If endometritis is suspected or confirmed, antibiotic treatment is usually prescribed, the choice of antibiotic depending on the results of the endometrial culture. For stubborn infections, the treatment can be repeated up to 3 times.
Immunological causes of an implantation defect are often treated by IVIg (intravenous immunoglobulin), which is a more expensive but also very effective therapeutic option. It is helpful in cases of implantation failure and recurrent pregnancy loss of unknown cause, but particularly when there is HLA incompatibility between partners, positive ANA titers in the mother or other aggressive autoimmune conditions associated with the fertility issues.
Intralipid infusions have been shown to modulate cytokine and NK cell activity in women who have increased cytotoxic NK activity, significantly raising pregnancy rates as a result. It is a relatively inexpensive method (the infusion basically contains soybean oil, purified egg phospholipid and glycerol) and can be used to maximize the odds of pregnancy success in IVF cycles and not only.
Depending on each fertility specialist, immunosuppressant medications like Prednisolone are sometimes prescribed in women struggling with infertility, recurrent miscarriages and aggressive Natural Killer cell activity, to improve implantation and pregnancy success. The jury is still out on this approach, which comes with a host of possible side-effects. Some doctors view Prednisolone as a fertility wonder drug, while others would not consider using it at all.
When the embryo itself is suspected to be the cause of the implantation deficiency, various options are available to increase the odds of a successful IVF procedure. Preimplantation Genetic Diagnosis (PGD) is recommended for couples who have abnormal karyotypes. PGD means genetically profiling the embryos before transferring them, to make sure they are normal and able to implant and develop correctly. Sometimes the profiling is also done on the woman’s eggs (oocytes), before fertilizing them.

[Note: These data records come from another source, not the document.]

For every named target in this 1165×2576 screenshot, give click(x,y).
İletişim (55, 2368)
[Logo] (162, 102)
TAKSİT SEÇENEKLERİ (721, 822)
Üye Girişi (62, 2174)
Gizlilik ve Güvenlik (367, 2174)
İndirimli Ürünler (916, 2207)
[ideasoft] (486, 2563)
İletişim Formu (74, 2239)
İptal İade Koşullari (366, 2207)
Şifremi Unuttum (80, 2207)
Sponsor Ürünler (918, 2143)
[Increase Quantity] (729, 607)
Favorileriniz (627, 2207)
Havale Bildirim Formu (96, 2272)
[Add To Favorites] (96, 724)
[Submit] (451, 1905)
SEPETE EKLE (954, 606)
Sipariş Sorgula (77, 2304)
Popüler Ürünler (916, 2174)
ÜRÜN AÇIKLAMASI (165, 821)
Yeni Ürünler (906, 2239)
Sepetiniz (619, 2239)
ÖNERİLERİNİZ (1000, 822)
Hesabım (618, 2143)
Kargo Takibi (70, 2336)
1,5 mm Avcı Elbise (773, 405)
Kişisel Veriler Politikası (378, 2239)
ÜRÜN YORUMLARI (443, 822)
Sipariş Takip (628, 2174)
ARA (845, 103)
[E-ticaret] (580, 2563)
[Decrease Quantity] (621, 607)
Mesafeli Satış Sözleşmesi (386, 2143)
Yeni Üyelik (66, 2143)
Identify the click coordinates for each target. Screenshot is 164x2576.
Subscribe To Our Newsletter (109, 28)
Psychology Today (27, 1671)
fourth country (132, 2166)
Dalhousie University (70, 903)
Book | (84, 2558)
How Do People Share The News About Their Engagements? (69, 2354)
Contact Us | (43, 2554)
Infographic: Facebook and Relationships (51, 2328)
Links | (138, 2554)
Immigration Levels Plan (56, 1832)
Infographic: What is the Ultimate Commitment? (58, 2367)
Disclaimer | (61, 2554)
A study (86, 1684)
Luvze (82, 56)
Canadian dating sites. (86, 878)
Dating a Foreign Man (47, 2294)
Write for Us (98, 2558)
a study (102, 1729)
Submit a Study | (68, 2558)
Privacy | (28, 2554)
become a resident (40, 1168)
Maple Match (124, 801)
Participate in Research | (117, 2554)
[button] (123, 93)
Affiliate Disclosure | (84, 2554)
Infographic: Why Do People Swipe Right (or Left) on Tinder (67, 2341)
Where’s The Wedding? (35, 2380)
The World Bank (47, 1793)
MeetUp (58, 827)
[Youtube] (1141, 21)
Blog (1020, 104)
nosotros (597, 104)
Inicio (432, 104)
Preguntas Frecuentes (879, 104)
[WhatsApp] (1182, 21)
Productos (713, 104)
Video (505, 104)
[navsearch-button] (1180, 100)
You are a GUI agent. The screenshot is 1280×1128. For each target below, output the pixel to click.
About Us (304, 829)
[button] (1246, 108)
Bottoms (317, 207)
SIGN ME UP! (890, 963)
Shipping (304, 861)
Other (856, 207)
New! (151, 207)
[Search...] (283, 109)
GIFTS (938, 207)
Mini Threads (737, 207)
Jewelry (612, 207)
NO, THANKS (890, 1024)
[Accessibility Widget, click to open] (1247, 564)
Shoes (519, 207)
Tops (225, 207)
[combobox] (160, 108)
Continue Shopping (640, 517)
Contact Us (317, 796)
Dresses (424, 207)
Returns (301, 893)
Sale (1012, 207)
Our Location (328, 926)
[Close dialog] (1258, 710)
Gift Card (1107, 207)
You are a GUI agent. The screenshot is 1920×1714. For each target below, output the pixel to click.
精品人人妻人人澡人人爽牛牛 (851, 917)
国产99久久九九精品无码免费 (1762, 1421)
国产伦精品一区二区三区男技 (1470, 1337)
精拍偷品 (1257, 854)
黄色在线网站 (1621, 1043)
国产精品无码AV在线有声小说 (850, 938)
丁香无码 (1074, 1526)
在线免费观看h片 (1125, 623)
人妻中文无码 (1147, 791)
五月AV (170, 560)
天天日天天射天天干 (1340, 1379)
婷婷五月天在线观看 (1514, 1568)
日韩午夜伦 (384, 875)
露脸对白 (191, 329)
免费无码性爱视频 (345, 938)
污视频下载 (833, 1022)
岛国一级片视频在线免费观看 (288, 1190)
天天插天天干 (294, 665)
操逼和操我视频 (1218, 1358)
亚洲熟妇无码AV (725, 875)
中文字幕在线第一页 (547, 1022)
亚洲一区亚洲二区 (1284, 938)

A few other IVF techniques have also been promising in increasing the odds of implantation.
Pre-implantation assisted hatching of the embryo works well for poor or average quality embryos, for women aged 38+ and for those dealing with recurrent implantation failure. Some clinics routinely use assisted hatching to improve implantation rates.
Zygote intrafallopian transfer (ZIFT) involves placing the embryos in the fallopian tube instead of the uterine cavity, to more closely recreate the natural process of implantation. It has shown good results, but it is also a more complicated procedure because it requires general anesthesia and laparoscopic surgery.
Blastocyst transfer (or Day 5 transfer) means transferring Day 5 embryos instead of Day 3 embryos. Day 5 embryos are called blastocysts and they have reached a more advanced developmental stage, where the father’s genetic contribution has already begun to show its effect. By using this approach you will usually get a higher pregnancy rate, but also a higher transfer cancellation rate, since fewer (but better) embryos actually make it to day 5. A sequential embryo transfer (or a double transfer) is another option, which involves transferring 2 embryos separately, one on day 3 and the other on day 5.
Finally, when inadequate sperm quality is likely the culprit for repeated implantation failure, the technique called IMSI (intracytoplasmic morphologically selected sperm injection), using ultra-high magnification for sperm selection, is showing promising results when undergoing IVF. This procedure is typically recommended when the partner has an abnormal sperm analysis, but it might be effective even in the case of a normal sperm analysis, since some subtle morphological defects may be missed with regular testing.
Certain supplements and vitamins can also be helpful in improving sperm quality, especially when taken over a few months.